As their name implies, rewriteable discs—more commonly known as CD-RW and DVD-RW discs—can be reused, unlike standard CD-R and DVD-R discs that can be burned only once. However, to reuse a rewriteable disc, you have to first erase it. In Mac OS X, this means inserting the disc, launching Disk Utility, selecting the disc in the list of volumes in Disk Utility, and then clicking the Erase button in the Disk Utility toolbar.

I don’t know about you, but to me it seems like a hassle to have to open Disk Utility to erase a rewriteable disc. After all, I can burn a disc directly in the Finder, so why can’t I erase it? Evidently, Ivo van Willigen agrees, because his free QuickErase 1.5 (   ) lets you erase rewriteable discs without leaving the Finder.

OK, so you actually do leave the Finder—it just doesn’t seem like it. Launch QuickErase and, assuming a rewriteable disc is in your Mac’s drive, you’ll see a dialog asking if you want to erase the disc “Quickly” or “Completely”—these are the same options available when you erase a disc using Disk Utility. (According to Apple, the former “prepares the disc so that you can write over the existing data but it doesn’t actually erase the data.” The latter overwrites the entire disc with zeros—a process that is more complete and secure, but takes significantly longer.) If your drive is empty, QuickErase first asks you to provide the disc you want to erase:

QuickErase dialog

Choose the erase method and click the Erase button; when the procedure is complete, the freshly-erased optical disc will appear in the Finder, ready for use.

* **THE DATA**
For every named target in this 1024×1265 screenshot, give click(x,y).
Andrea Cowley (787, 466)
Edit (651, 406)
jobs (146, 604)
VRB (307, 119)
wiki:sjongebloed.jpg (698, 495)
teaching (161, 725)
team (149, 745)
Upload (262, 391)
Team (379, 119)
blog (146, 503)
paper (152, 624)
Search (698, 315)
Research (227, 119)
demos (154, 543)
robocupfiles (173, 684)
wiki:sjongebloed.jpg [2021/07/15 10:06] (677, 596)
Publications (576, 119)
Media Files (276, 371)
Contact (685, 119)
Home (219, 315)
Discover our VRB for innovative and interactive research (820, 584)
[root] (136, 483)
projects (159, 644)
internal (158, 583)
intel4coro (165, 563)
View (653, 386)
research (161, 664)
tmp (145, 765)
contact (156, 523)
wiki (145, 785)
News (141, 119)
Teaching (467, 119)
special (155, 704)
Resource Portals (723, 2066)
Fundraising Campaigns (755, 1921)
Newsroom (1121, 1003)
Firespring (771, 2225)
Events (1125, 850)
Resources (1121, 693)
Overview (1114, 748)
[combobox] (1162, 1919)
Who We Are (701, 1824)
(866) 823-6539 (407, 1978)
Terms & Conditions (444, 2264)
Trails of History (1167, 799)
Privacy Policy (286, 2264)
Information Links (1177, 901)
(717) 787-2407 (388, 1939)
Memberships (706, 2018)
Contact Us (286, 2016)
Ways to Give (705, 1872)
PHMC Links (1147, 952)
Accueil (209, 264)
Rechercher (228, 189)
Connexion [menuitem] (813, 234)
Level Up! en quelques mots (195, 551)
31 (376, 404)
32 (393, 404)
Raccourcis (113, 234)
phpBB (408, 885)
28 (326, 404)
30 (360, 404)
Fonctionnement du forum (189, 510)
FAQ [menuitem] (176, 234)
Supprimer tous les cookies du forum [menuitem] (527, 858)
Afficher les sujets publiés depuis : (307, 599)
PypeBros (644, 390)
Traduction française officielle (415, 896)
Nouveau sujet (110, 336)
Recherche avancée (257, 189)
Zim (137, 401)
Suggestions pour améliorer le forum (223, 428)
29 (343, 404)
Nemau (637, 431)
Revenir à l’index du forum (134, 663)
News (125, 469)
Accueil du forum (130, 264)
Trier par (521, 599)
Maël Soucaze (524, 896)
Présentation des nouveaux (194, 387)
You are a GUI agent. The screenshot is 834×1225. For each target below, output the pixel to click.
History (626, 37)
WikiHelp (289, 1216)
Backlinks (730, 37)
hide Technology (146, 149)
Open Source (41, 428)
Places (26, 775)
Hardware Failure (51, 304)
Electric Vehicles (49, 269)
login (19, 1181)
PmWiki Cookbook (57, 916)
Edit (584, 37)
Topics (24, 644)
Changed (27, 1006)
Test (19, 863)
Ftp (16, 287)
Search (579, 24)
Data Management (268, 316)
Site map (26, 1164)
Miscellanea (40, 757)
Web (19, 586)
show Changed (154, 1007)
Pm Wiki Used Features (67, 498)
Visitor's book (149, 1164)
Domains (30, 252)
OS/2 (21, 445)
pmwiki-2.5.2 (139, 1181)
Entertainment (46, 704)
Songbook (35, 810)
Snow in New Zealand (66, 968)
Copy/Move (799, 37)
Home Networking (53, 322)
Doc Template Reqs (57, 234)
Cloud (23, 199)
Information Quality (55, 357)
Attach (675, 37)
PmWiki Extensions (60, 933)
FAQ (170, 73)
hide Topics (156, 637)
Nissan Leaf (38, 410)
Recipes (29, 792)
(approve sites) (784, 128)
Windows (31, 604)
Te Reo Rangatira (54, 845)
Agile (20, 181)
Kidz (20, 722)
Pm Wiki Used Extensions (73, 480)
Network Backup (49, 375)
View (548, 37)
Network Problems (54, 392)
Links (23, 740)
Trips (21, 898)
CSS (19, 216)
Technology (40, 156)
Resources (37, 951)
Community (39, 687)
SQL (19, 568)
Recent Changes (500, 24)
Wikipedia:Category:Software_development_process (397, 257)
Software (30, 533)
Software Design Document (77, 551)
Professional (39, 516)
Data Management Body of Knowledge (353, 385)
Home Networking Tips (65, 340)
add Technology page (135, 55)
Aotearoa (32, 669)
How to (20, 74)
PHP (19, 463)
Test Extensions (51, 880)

* **THE TASK**
Retype the part of the text on erasing rewriteable discs that opens with the words containing "As their name" and closes with "Disk Utility toolbar.". The material has no role in this exercise.

* **RESPONSE TO THE TASK**
As their name implies, rewriteable discs—more commonly known as CD-RW and DVD-RW discs—can be reused, unlike standard CD-R and DVD-R discs that can be burned only once. However, to reuse a rewriteable disc, you have to first erase it. In Mac OS X, this means inserting the disc, launching Disk Utility, selecting the disc in the list of volumes in Disk Utility, and then clicking the Erase button in the Disk Utility toolbar.